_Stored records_
------------------------------------------------------------------------

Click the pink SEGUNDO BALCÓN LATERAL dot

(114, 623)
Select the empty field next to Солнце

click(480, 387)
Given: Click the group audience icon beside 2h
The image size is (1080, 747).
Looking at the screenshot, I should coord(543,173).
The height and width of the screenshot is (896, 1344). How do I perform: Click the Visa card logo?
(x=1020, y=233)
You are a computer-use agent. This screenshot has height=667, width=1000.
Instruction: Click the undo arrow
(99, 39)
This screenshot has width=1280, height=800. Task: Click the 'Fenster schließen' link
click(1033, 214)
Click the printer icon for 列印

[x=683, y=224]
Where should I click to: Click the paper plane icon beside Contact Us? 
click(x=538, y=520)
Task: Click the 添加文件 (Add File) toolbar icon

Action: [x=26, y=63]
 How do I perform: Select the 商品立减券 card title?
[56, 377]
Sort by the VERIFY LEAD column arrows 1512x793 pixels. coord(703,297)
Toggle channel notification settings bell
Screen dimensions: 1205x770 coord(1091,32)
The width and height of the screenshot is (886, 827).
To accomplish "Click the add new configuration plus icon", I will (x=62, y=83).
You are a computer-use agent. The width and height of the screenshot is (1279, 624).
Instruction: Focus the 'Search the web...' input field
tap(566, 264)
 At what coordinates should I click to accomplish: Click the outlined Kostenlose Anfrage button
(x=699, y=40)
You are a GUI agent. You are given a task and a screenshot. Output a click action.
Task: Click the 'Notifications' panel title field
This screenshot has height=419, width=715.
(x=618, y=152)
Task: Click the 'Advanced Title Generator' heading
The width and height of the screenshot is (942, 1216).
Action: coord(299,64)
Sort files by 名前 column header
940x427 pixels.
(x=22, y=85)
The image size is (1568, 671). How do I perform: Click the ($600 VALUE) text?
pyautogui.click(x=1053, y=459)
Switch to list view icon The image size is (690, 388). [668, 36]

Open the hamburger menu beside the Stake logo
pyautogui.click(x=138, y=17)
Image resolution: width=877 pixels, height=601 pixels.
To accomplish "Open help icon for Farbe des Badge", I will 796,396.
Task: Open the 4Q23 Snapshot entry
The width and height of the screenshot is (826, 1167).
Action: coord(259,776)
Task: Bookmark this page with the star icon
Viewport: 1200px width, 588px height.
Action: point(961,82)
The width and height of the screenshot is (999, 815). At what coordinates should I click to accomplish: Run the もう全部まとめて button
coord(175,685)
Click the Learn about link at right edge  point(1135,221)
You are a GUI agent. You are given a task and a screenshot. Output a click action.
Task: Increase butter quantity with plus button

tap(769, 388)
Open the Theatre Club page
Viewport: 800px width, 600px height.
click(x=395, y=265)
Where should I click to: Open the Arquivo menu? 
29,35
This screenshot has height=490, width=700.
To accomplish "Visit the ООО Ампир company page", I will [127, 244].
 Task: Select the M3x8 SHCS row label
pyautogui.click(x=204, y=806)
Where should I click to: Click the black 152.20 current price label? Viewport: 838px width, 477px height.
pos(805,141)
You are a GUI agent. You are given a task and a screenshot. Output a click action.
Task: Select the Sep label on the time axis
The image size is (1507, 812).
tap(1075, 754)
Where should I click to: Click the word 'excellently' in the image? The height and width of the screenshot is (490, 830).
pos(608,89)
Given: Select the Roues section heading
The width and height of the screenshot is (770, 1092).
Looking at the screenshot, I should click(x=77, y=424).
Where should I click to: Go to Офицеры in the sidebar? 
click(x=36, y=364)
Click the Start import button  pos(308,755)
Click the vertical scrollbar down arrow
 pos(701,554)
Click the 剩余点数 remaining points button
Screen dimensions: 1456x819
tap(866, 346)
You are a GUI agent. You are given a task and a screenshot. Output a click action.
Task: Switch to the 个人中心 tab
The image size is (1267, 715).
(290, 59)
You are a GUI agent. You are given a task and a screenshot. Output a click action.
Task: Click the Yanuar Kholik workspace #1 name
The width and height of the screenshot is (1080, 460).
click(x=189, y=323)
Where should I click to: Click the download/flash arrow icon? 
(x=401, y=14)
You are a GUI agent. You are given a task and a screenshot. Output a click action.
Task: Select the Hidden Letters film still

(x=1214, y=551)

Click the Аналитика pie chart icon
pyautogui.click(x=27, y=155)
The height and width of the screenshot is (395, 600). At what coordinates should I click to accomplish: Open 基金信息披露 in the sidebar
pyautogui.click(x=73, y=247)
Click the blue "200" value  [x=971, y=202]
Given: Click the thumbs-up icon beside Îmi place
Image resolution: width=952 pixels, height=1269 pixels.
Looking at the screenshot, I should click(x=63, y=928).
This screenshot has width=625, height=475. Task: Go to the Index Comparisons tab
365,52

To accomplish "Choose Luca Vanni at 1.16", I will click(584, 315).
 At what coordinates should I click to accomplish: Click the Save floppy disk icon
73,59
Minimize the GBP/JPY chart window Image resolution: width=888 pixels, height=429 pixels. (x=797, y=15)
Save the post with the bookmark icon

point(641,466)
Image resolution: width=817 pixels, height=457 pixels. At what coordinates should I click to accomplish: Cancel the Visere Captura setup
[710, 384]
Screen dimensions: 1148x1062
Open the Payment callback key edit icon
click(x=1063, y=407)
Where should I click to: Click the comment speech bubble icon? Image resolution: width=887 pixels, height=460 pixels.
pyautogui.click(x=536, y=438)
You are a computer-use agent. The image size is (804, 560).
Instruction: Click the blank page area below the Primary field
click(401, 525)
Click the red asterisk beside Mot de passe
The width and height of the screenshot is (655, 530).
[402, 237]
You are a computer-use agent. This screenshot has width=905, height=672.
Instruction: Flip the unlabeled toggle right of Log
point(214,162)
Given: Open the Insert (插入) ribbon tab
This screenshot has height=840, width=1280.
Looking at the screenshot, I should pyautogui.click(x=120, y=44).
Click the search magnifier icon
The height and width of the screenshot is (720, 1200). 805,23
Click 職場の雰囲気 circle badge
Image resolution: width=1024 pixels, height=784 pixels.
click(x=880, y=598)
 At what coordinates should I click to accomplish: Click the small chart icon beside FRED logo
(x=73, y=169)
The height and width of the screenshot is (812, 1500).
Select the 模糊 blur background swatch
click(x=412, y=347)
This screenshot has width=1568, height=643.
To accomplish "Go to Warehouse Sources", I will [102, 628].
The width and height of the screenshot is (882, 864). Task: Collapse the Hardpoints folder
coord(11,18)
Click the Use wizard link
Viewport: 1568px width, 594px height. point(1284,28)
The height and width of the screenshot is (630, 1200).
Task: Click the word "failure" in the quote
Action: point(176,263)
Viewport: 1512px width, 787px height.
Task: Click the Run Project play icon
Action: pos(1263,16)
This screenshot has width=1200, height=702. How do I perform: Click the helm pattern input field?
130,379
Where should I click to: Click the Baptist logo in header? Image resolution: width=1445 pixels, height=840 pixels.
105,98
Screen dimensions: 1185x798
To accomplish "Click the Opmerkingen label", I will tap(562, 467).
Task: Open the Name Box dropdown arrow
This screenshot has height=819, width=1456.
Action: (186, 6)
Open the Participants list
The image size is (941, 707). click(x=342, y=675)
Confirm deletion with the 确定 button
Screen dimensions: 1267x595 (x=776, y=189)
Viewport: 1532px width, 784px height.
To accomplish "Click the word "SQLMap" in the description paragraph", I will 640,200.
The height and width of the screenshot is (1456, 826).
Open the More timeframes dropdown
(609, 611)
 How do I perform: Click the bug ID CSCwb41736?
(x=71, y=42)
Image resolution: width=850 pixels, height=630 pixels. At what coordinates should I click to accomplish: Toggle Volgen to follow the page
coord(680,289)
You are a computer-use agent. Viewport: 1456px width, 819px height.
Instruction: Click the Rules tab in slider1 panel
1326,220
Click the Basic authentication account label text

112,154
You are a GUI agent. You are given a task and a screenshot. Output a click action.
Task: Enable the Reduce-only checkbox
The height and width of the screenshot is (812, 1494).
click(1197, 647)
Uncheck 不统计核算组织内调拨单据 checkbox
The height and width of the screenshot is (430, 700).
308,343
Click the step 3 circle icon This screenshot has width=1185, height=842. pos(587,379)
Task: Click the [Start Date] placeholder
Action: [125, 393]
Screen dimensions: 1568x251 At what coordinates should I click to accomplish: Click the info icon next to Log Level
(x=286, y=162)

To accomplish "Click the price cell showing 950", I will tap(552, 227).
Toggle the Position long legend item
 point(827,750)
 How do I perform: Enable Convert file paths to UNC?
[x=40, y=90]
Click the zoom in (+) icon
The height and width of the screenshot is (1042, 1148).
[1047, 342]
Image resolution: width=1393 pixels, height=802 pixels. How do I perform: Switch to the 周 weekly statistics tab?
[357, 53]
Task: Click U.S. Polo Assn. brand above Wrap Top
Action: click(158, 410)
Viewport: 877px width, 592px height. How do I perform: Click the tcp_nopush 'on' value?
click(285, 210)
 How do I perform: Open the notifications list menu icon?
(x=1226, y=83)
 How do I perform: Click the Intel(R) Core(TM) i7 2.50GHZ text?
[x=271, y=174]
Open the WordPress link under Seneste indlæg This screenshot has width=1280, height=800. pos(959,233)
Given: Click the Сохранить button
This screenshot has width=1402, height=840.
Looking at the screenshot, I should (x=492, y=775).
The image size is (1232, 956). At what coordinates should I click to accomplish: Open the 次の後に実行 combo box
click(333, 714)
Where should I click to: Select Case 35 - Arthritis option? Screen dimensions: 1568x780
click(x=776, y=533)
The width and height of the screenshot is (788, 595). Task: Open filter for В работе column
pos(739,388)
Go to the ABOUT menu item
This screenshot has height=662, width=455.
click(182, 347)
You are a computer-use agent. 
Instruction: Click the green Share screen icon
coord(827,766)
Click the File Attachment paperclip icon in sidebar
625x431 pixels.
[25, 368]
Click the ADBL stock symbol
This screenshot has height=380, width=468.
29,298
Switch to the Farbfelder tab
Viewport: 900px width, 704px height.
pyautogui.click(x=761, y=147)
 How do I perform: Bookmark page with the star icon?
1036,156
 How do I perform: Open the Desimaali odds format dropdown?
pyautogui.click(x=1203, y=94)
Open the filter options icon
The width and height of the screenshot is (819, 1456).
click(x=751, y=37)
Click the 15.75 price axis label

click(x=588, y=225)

------------------------------------------------------------------------

_EXERCISE DIRECTIONS_
The answer must be every line from the records above that contains the word "computer", copied out.

_SOLUTION TO THIS TASK_
You are a computer-use agent. This screenshot has height=667, width=1000.
You are a computer-use agent. The width and height of the screenshot is (1279, 624).
You are a computer-use agent. The image size is (804, 560).
You are a computer-use agent. This screenshot has width=905, height=672.
You are a computer-use agent. Viewport: 1456px width, 819px height.
You are a computer-use agent. 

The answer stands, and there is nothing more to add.